Not everyone is management material
At the risk of making a severely career-limiting statement, I'm not management material.
The last thing I want to do is manage people - I can barely manage myself. I strongly believe that being able to manage other people is a skill in itself. You might be good at your job, but that doesn't mean you can direct others.
I do like it when colleagues and work friends ask me for advice about their careers or something that's happening in their work life. But I definitely don't want to be responsible for disciplining people and motivating them.
And I'd rather poke my eye out than have to listen to mind-numbingly petty grumbles and adjudicate office spats. In my book, that's a complete waste of time.
So this week, I've compiled a list of attributes I think you need to have to be a top manager.
Spoiler alert: it doesn't include having a degree from Harvard, an innate ability to get ahead by stepping on others or a propensity to stick around in a company for so long eventually they have to promote you to management.
Trust your staff to do the job they were hired to do
There's nothing more annoying than your manager doing your job for you - obviously because they think you're a moron who should probably never have graduated from kindergarten. The best managers trust that their staff know what they're doing and will let them sort things out for themselves. They also cultivate an environment so that people know when to ask for help if they need it.
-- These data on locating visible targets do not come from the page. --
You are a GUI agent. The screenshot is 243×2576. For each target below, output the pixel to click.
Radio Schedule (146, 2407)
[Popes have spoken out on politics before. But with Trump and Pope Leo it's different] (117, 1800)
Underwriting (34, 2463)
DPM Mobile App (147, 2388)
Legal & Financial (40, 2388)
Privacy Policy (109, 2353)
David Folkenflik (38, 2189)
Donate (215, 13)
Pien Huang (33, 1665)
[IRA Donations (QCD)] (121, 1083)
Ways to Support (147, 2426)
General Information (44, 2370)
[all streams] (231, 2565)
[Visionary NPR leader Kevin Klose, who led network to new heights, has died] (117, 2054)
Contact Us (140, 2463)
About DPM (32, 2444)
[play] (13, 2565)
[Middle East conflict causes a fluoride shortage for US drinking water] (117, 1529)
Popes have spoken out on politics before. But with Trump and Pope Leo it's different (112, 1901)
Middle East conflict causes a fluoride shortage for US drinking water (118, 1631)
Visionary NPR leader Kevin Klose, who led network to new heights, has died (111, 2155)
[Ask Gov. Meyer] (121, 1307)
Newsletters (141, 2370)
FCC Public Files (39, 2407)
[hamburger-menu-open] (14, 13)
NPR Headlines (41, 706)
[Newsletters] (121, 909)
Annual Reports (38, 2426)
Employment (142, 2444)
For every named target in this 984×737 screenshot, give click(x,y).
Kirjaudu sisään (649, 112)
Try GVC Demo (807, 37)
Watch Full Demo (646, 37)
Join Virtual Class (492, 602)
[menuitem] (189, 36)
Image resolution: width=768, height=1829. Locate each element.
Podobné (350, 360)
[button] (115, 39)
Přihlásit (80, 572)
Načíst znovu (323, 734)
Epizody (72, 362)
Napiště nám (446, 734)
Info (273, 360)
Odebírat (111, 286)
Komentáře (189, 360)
Nathan Schokker runs facilities management business Talio. He once had a situation in which there was a communication breakdown with a client over cleaning of and repairs to the client's property. Repeated back and forths with the client couldn't resolve the situation.
So, rather than becoming directly involved himself, Nathan eventually got his staff to work out exactly what the client was unhappy about and they fixed it. The client was delighted and his people no doubt received a morale boost as well.
Don't be afraid of conflict
I genuinely believe that conflict is healthy and a normal part of life. It happens all the time in the workplace and the best managers know this, don't try to pretend it's not happening and face it head on.
I remember fighting with a designer at one job, no doubt about something petty given I can't even remember what the disagreement was about.
My boss pulled us both into a meeting room and gave us a chance to vent. That was all that was needed to diffuse the situation. The best managers give both sides an opportunity to say their piece and then encourage each party to kiss and make up. (Figuratively, not literally - you don't want HR involved.)
Know when to apologise
Another time I felt completely overwhelmed by work when my boss decided it would be a great idea to launch a new newsletter for the business and that I'd be the perfect person to run the project. I'm not proud to say I might have had a tantrum in response. Anyway, the following day, my boss called me into the office, apologised to me - when he need not have, given there's no excuse for hissy fits - and recognised I was already under a lot of pressure. There was no more mention of the newsletter after that.
Mucho respeto. His actions won an admirer for life.
As Tony Gleeson, executive general manager with the Australian Institute of Management says, "a good indicator as to whether you are management material is knowing that you are not always right. You are not management material if you don't enjoy working with people. You are not management material if you don't have leadership skills or want to learn leadership skills.
"And you won't make it to management if you don't have communication skills and emotional intelligence. A good manager needs to be able to converse with everybody from the person on the shop floor to top level executives," he adds.
Be prepared to promote people
My first job when I came back from kicking it around Europe after uni was at a very small PR firm. I thought it would be a good stepping stone to doing what I really wanted, which was write full time. Problem was the owner was the only person who was allowed to do any writing.
Although I was grateful to have a job, I knew that I'd be outta there as soon as another opportunity came along that would mean I could write. And that's exactly what happened. The owner was shocked when I resigned - she thought I'd stick around for a decade or more until she deigned to give me some responsibility. Wrong.
So what have I learned from all this? Above all, you need to be human if you're a manager. You need to understand that your staff are people with foibles and failings - and great points too.
You have to let them do their thing and figure stuff out for themselves. You need to be prepared to listen when the cat dies, and you need to turn a blind eye (nose?) when they turn up covered in baby spew.
And - this has got to be the worst part of the job - sometimes you're going to have to fire people for poor performance.
It's not for me, but if that sounds like you, I take my hat off to you.